» **Assignment**
The answer must be a single number: the count of lines below that contain the string "computer".

» **Material for this exercise**
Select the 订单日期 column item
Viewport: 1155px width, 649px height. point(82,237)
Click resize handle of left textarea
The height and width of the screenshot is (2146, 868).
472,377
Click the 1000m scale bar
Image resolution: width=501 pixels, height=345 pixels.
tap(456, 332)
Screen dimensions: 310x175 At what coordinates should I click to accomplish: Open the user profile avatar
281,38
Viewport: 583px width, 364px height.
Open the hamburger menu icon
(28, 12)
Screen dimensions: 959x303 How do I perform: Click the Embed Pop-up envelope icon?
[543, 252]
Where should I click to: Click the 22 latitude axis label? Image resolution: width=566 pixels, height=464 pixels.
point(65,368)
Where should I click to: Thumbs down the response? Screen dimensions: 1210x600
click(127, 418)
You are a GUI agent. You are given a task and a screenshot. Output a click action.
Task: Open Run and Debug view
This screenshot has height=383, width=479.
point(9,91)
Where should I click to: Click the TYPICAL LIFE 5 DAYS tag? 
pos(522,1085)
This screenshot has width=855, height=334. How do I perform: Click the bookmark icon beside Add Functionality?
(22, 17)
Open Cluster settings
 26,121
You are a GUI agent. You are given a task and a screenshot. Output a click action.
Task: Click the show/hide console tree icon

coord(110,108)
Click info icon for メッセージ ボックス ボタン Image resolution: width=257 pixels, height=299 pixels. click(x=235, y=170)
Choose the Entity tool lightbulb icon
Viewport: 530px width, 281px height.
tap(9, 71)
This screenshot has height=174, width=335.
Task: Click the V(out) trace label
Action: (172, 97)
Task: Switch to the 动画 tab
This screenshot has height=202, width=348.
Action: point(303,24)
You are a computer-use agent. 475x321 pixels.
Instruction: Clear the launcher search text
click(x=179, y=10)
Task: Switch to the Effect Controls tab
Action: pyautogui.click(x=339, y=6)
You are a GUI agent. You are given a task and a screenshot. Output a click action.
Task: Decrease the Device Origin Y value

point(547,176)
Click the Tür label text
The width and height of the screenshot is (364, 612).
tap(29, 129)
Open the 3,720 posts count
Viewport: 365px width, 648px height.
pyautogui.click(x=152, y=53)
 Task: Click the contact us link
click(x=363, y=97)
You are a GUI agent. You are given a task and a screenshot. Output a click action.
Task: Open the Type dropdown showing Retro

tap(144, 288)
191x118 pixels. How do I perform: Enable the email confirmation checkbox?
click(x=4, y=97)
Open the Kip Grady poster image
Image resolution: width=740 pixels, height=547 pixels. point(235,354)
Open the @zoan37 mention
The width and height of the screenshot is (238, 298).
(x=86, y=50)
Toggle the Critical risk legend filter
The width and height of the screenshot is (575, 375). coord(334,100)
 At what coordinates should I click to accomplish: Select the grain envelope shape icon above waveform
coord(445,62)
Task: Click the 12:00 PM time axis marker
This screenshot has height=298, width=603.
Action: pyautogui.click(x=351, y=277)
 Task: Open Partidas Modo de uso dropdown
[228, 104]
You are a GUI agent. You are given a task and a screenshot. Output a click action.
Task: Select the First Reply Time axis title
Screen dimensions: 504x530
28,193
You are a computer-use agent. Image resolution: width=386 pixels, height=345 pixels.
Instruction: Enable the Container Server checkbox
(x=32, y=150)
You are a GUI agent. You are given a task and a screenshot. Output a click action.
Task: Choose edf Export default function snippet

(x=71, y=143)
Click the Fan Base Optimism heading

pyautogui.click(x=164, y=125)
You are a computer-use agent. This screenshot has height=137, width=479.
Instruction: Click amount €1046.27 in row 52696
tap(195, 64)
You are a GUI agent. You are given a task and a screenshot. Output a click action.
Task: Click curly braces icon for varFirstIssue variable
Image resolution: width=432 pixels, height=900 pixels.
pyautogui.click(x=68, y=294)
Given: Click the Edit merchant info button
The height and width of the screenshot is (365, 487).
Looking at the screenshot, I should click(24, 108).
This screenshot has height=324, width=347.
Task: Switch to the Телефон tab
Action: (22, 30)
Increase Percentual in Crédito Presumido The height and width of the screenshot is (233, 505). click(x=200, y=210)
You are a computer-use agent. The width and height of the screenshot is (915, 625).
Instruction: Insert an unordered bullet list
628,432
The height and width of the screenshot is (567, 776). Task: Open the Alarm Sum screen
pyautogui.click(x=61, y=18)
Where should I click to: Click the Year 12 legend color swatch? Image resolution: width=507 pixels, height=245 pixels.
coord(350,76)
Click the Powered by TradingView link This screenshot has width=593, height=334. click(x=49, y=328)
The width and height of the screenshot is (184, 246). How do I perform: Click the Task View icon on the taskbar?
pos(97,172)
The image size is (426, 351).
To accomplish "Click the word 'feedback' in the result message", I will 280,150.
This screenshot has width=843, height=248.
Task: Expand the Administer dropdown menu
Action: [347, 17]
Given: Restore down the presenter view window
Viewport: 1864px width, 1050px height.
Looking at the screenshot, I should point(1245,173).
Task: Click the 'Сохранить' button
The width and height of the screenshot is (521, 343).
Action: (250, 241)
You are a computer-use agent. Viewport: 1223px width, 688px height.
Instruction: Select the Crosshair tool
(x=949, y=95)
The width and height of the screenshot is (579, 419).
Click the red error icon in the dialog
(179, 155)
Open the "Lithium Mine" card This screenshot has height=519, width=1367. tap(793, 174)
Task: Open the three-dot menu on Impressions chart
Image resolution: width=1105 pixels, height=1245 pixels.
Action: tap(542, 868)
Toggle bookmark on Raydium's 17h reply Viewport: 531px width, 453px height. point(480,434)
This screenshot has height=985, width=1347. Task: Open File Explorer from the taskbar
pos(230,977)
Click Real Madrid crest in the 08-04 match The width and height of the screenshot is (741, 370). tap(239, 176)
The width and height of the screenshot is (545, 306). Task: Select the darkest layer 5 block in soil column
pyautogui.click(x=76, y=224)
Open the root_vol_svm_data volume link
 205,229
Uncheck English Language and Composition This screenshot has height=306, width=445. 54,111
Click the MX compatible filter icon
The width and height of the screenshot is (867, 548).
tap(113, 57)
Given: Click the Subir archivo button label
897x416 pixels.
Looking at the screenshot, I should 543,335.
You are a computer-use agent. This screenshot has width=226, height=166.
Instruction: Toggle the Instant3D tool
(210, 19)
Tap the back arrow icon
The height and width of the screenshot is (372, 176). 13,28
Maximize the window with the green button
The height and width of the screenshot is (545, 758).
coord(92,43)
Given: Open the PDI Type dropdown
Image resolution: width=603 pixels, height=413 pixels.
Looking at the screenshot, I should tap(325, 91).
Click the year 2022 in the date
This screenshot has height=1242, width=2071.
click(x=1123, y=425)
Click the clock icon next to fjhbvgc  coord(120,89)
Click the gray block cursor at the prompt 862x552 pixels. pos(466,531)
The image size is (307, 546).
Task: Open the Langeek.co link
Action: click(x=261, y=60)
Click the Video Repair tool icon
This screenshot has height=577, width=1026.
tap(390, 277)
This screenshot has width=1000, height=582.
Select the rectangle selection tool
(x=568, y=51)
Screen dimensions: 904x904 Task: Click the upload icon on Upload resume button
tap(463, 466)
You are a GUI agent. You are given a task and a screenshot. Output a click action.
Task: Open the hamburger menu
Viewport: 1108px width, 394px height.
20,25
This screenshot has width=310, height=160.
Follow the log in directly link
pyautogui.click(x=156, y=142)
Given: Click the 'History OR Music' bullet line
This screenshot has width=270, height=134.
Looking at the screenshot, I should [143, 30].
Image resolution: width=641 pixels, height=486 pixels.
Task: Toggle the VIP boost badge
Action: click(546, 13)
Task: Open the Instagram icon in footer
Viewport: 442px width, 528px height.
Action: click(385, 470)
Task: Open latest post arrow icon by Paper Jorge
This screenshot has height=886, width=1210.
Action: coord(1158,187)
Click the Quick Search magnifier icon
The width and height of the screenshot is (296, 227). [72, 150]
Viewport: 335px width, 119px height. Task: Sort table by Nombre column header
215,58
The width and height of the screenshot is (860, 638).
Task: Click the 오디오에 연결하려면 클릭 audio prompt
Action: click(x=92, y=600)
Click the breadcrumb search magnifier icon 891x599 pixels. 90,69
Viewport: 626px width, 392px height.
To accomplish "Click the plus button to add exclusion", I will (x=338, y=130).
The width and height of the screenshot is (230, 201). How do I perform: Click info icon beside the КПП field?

» **Reply**
6